Françoise Bronner : La perception d’un espace est souvent liée à l’activité que vous allez y faire, la technologie que vous utilisez, et les moyens que l’on va vous donner. Ce qui a beaucoup évolué ces dernières années, c’est la diminution de l’espace individuel attribué au collaborateur, et l’augmentation de ceux dédiés au travail collaboratif – open space, flex-office, espaces de réunion ou de créativité. Mais le flex-office est encore mal perçu, notamment par les jeunes, qui préfèrent avoir un bureau attitré. Les managers, de leur côté, continuent à accorder une importance à la taille et à la position du bureau. Le contexte français est particulier : il existe une sorte de « contrat socio-spatial », qui veut que quand vous avez un avancement, cela est marqué dans l’espace…
En quoi le bureau individuel est-il un symbole de pouvoir ou de légitimité pour les managers ?
FB : Traditionnellement, dans un environnement de travail, on va aménager l’espace en fonction de l’organigramme. En France, il y a une distinction qu’on ne retrouve pas dans d’autres pays européens : la distinction entre les employés et les cadres. Quand vous progressez dans l’entreprise, ceci est marqué dans l’espace : on va vous donner un bureau individuel, vous doter d’une table de réunion, d’un mobilier différent… On marque le statut de cette façon. Mais cela commence à disparaître : on voit peu à peu des environnements dans lesquels tous les bureaux sont les mêmes, et où le chef n’a pas nécessairement une pièce individuelle dédiée. Mais 10 % des collaborateurs (les managers) continuent tout de même à travailler dans des bureaux cloisonnés.

OBJECTIF 1: Recopiez mot pour mot le passage de l'entretien sur les espaces de bureau situé entre « FB : Traditionnellement, dans » et « des bureaux cloisonnés. », inclus.
OBJECTIF 2: D'après l'entretien sur les espaces de bureau, quelle part des collaborateurs travaille encore dans des bureaux cloisonnés ?
OBJECTIF 3: Rédigez la suite de l'entretien sur les espaces de bureau, à partir de sa dernière phrase.
Le matériel qui suit n'a aucun lien avec l'entretien sur les espaces de bureau.

JEU DE DONNÉES:
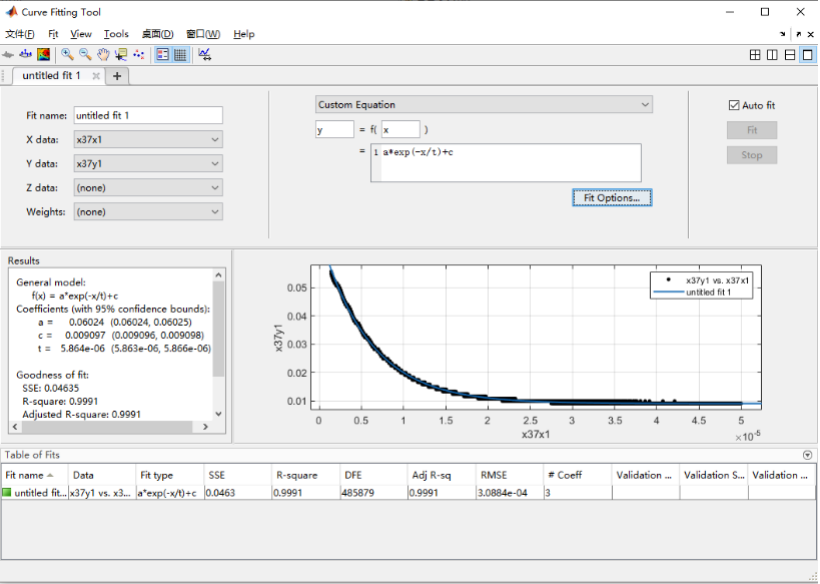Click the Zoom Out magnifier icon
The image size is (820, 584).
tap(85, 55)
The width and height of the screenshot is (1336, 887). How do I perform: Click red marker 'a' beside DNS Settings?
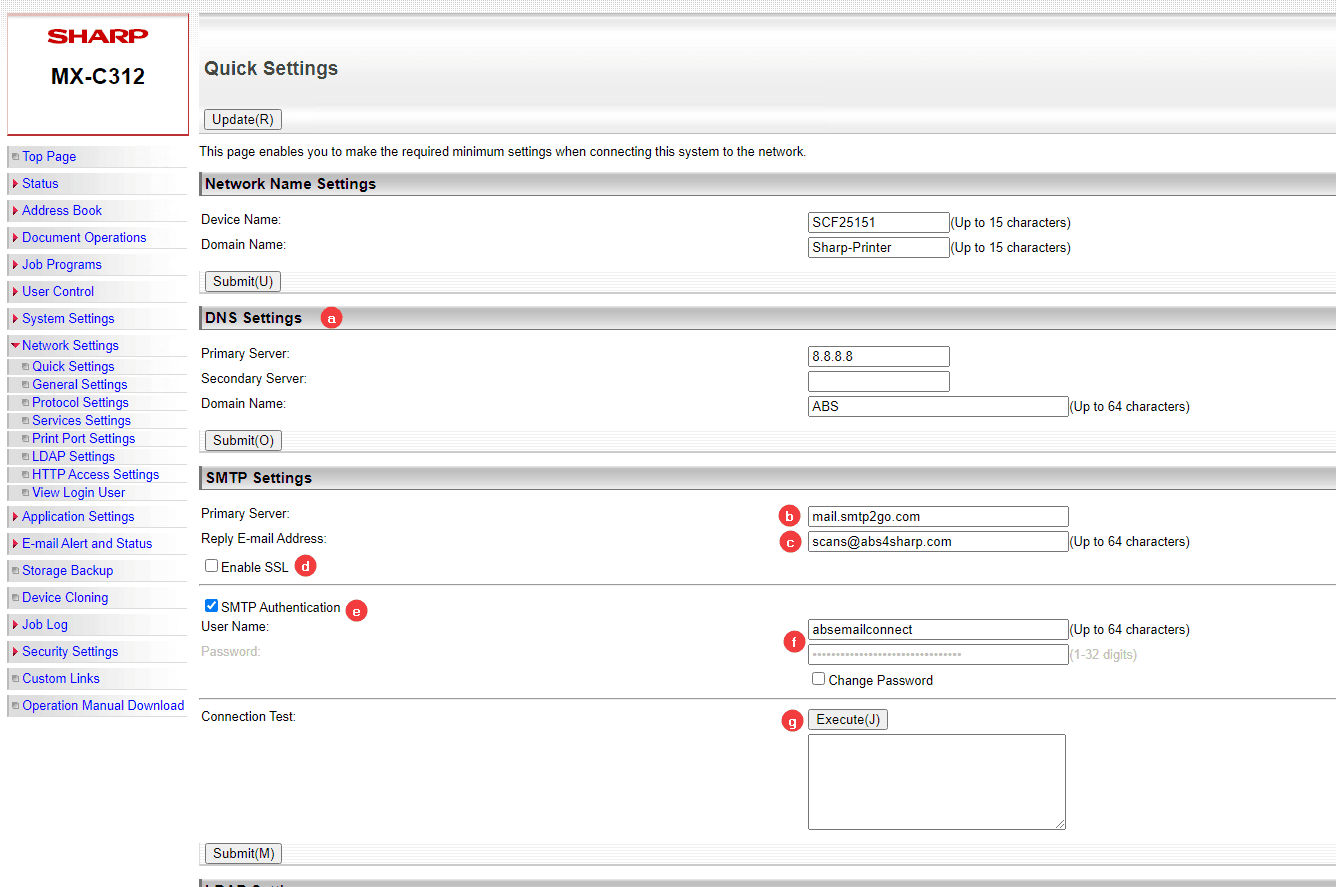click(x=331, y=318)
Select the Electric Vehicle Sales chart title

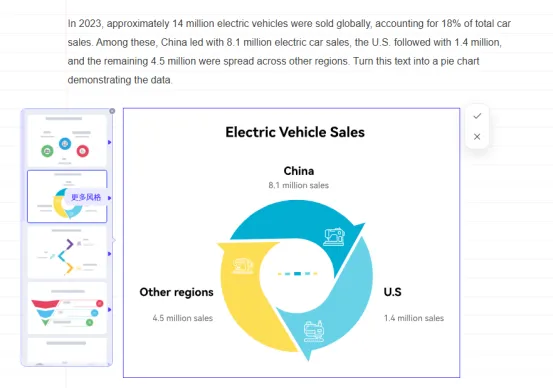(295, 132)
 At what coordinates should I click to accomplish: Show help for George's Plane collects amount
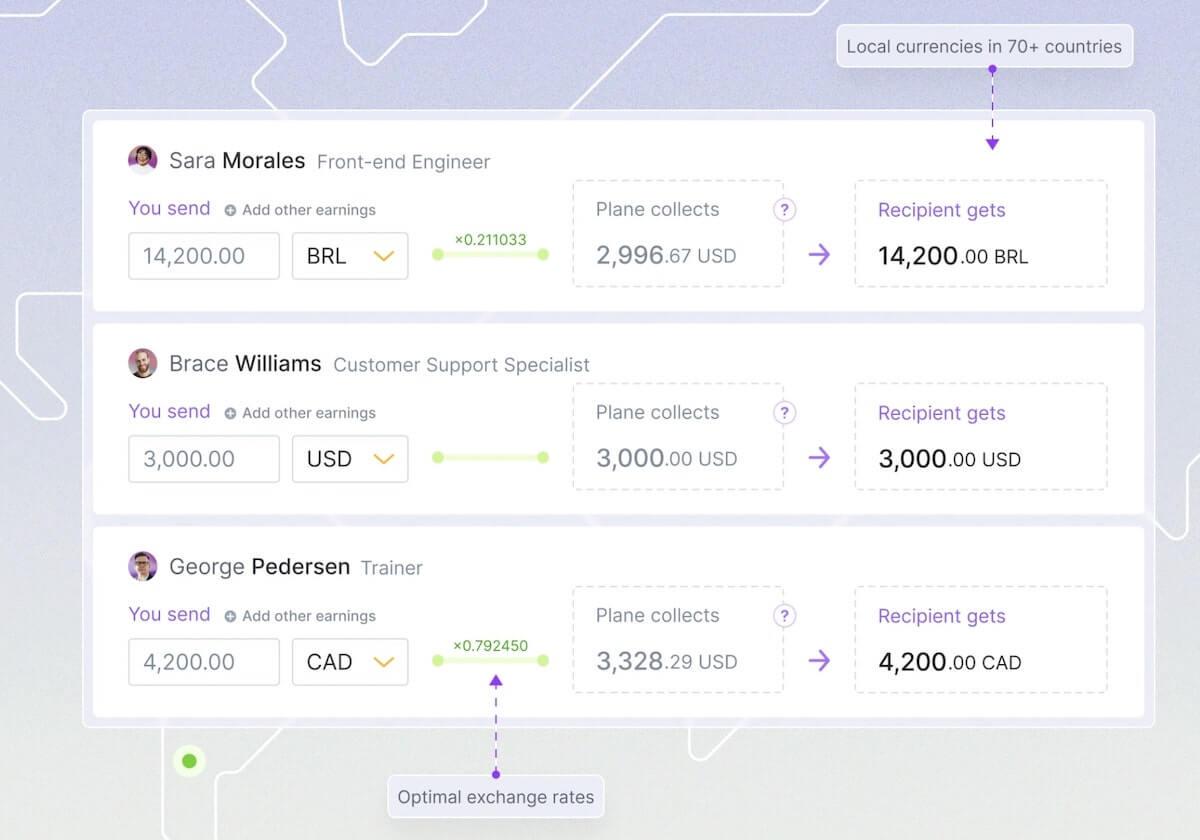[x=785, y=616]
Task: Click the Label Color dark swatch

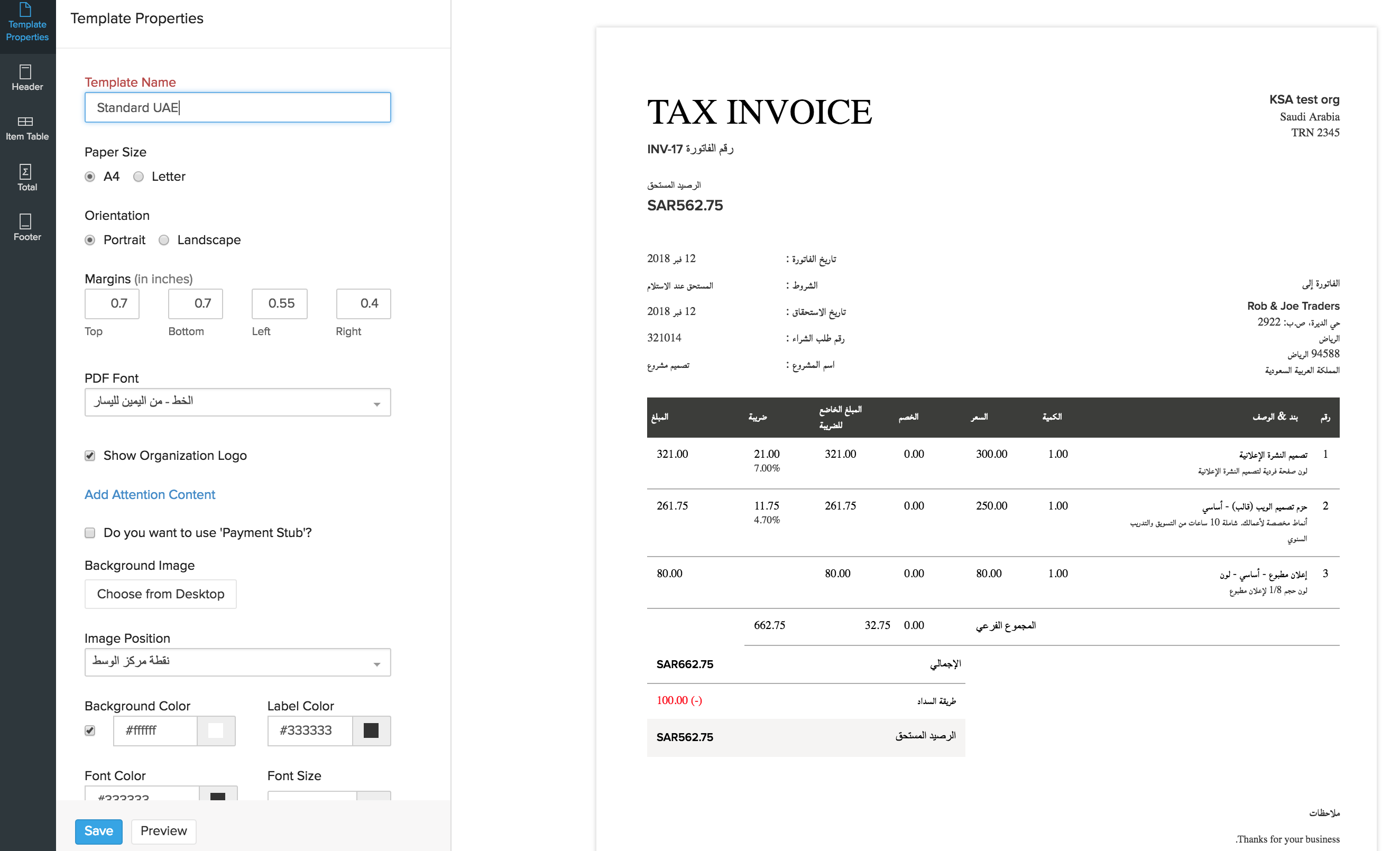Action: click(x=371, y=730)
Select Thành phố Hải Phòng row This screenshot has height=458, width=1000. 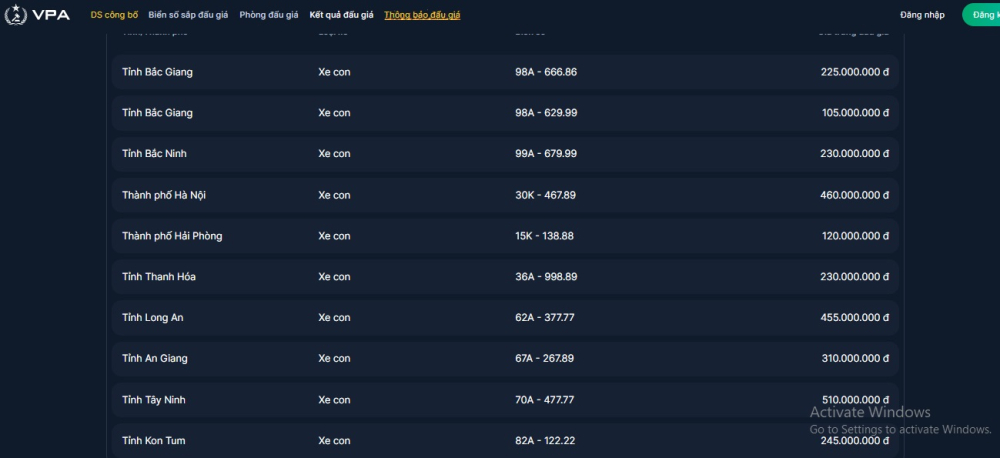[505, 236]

RÉPONSE 1:
FB : Traditionnellement, dans un environnement de travail, on va aménager l’espace en fonction de l’organigramme. En France, il y a une distinction qu’on ne retrouve pas dans d’autres pays européens : la distinction entre les employés et les cadres. Quand vous progressez dans l’entreprise, ceci est marqué dans l’espace : on va vous donner un bureau individuel, vous doter d’une table de réunion, d’un mobilier différent… On marque le statut de cette façon. Mais cela commence à disparaître : on voit peu à peu des environnements dans lesquels tous les bureaux sont les mêmes, et où le chef n’a pas nécessairement une pièce individuelle dédiée. Mais 10 % des collaborateurs (les managers) continuent tout de même à travailler dans des bureaux cloisonnés.

RÉPONSE 2: 10 % des collaborateurs, c'est-à-dire les managers.

RÉPONSE 3:
Delphine Minchella : Il est indéniable que les managers, notamment les DRH, négocient des choses qui doivent rester confidentielles. Mais je ne suis pas certaine que tous aient besoin d’espaces de confidentialité. Une marque évidente de la réussite professionnelle demeure le bureau individuel, qui traduit l’influence que l’on a dans l’entreprise. Mais les choses bougent. Dans des secteurs pourtant très verticaux, comme la banque, on voit ainsi que les symboles sont en train d’évoluer : traditionnellement, le bureau de la présidence est à l’étage le plus haut, mais si vous regardez les sièges de la BNP et de la Société Générale, la direction n’est plus tout en haut de sa tour, mais au milieu des autres services – c’est un signal fort qui est ici envoyé. On observe donc une évolution de la place du bureau vers un rôle plus utilitaire.
Quels sont justement les points positifs, mais aussi négatifs, du bureau individuel pour les managers ?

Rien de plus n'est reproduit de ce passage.